Ekaterina Shulman, a Russian political scientist at the Carnegie Russia and Eurasia Center in Berlin, suggests that internet regulation has stirred more public opinion because it is seen as a somewhat apolitical topic, but she says the subtle shift in public mood started even earlier, and was caused in particular by Russia’s war in Ukraine.

“There were quite a few indicators of this change in attitudes in 2025,” she told CNN. “We have seen a steady and growing majority of the population who would rather see the war stopped than continue, even if the stated goals were not achieved.” Many Russians also hoped that “our allies in the White House would manage the situation, and the war would end victoriously on our terms. Nothing like that happened.”

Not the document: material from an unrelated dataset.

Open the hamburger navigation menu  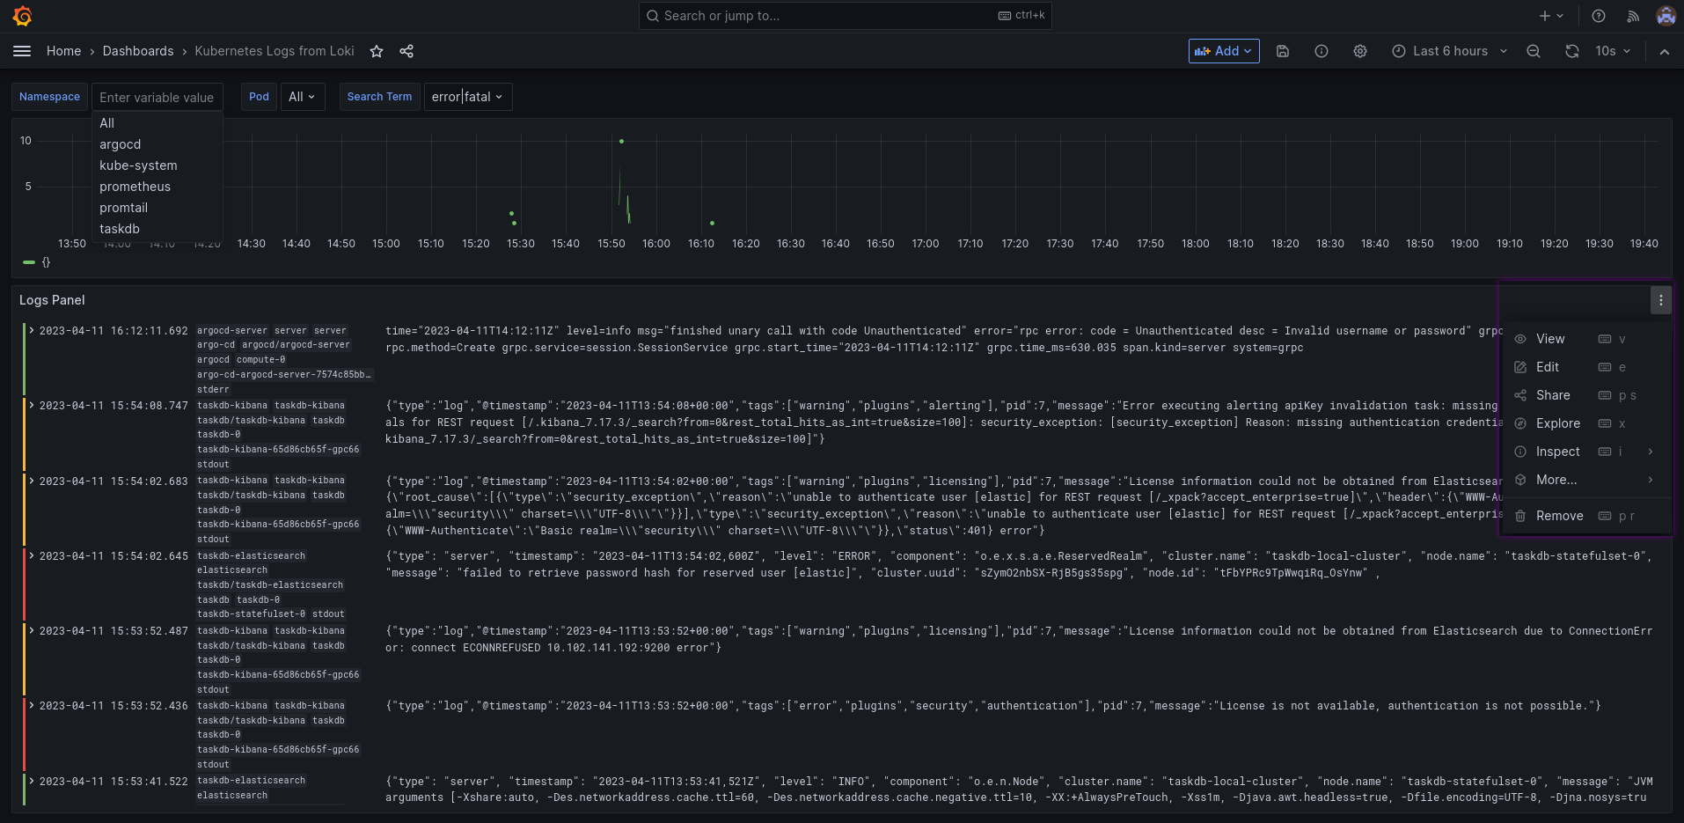click(22, 51)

And this is affecting people who have never questioned their leaders before, said Russian investigative journalist Andrei Soldatov. “War fatigue is evident even among patriots,” he said in written comments to CNN. “The hopes they had for Trump are gone.”

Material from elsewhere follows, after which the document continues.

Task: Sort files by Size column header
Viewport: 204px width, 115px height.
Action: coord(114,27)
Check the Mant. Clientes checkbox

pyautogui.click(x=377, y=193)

Shulman said it was difficult to understand the influence of public opinion in Russia, saying, “In authoritarian regimes, there is no direct and immediate connection between the fact that people are dissatisfied with something or want something and… the actions taken by the authorities.”

“The Russian people are not voters,” she told CNN, adding that the outcome of parliamentary elections scheduled for this fall was “predetermined” by those already in power.

Therefore, the Kremlin’s reaction to this is noteworthy. On Thursday, Kremlin spokesman Dmitry Peskov took the unusual step of commenting directly on Bonya’s video, saying that “many topics are touched upon and work is being carried out individually… none of them are being ignored.”

At its daily press conference on Friday, the Russian government denied claims that President Putin is being kept in the dark about the true scale of the country’s problems, as some bloggers suggested in a video. “President Putin is the head of state. His powers cover the widest range of issues on the agenda,” Peskov told CNN, avoiding a direct question about whether he thought Russians were afraid of the president.

Bonya thanked Peskov in a video on Thursday, with tears streaming down her face, and sought to distance herself from earlier coverage of her message by non-Kremlin-approved broadcasters the BBC and Russian opposition channel TV Rain.

“I don’t know what’s going to happen to me. I just want to say it was worth it,” she continued.

Pressure on Russian bloggers is increasing.

In mid-March, pro-Putin blogger Ilya Remeslo posted a manifesto on his Telegram page calling for the Ukraine war to be a “dead end” and for Putin to be brought to justice. The next day, it was reported that he was taken to a psychiatric hospital in St. Petersburg.

In her original video, Bonya also raised concerns over the case of Valeria Chekalina, a popular blogger known online as Lelchek, whose ex-husband, Artyom Chekalin, was sentenced to seven years in prison on Monday for illegally transferring money. Cecalina herself was placed under house arrest on similar charges, only briefly suspended so she could participate in treatment for her stage 4 cancer.

Experts say further repressive measures could be taken, especially since Putin’s approval rating has fallen by more than seven points so far this year, according to Russian state pollster VCIOM. “We will probably soon see a wave of new restrictions, crackdowns, institutional changes and personnel changes,” Stanovaya said.

Schulman argued that the question for the regime’s overall stability now is whether Russians will interpret the current situation of internet repression, escalating economic hardship, and endless war as the status quo or as a temporary and abnormal situation.

“The president is maintaining the status quo,” she told CNN. “If you like it, you approve of him. When you start to dislike the status quo, you start to dislike him.”